Short problem:
In the listing below, switch "selection" to "choice" in everything from the line containing "Clear selection with the X icon" down to the line containing "point(967,478)", and give those lines back with nothing else changed and the pictures left out.

Data records:
▶
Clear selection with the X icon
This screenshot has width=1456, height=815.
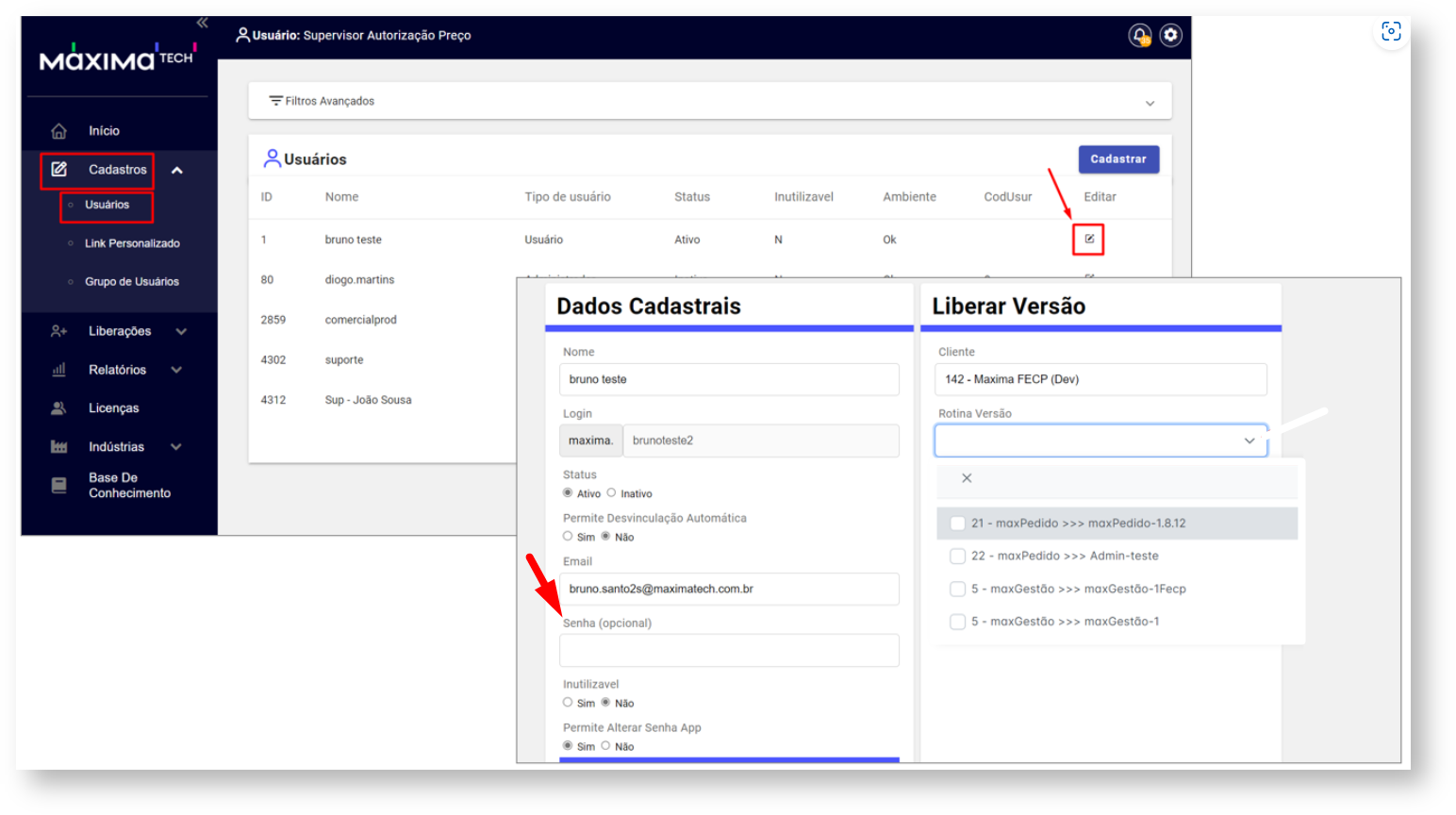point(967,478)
◀
▶
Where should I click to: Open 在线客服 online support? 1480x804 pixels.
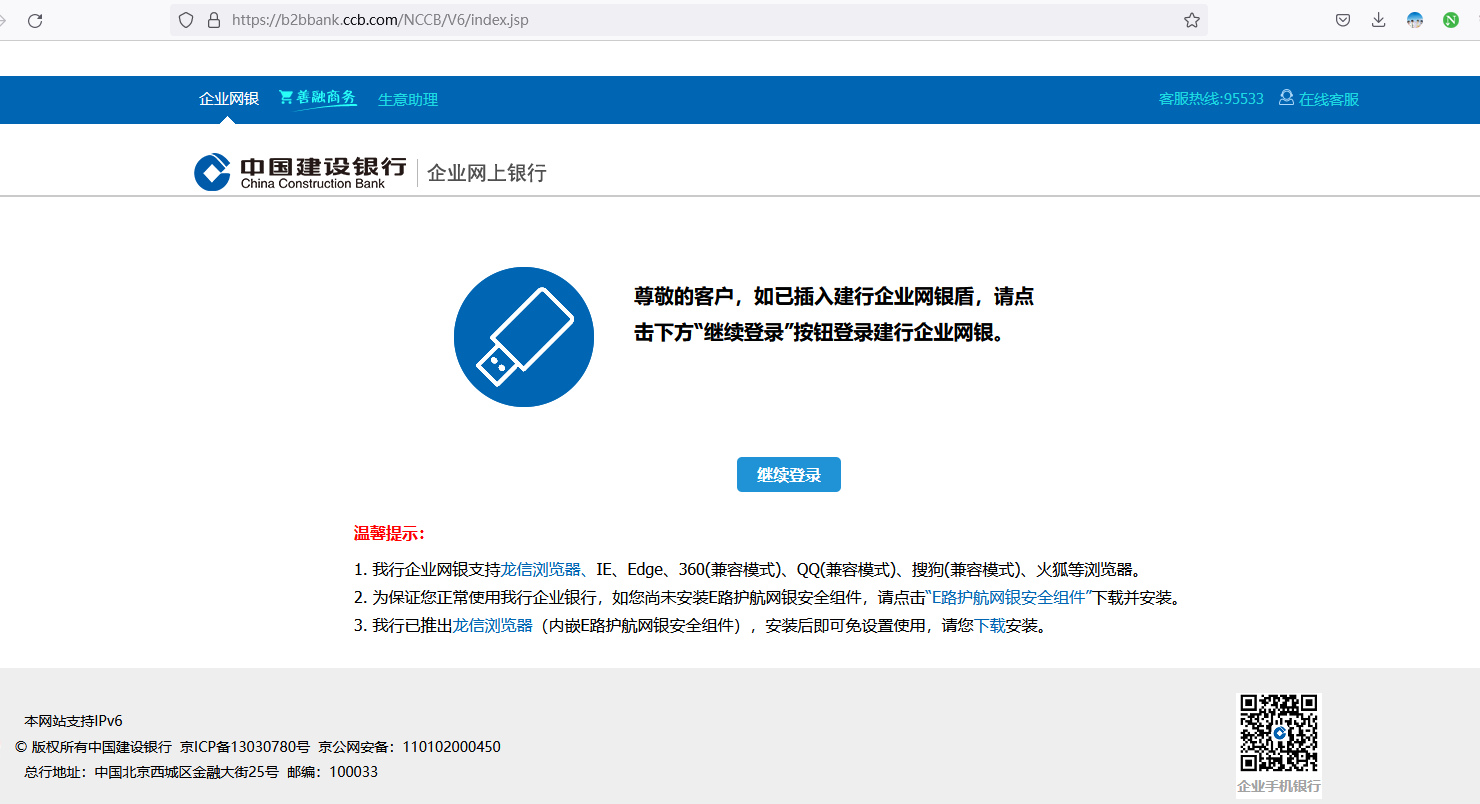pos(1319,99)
◀
Result:
Clear choice with the X icon
This screenshot has width=1456, height=815.
point(967,478)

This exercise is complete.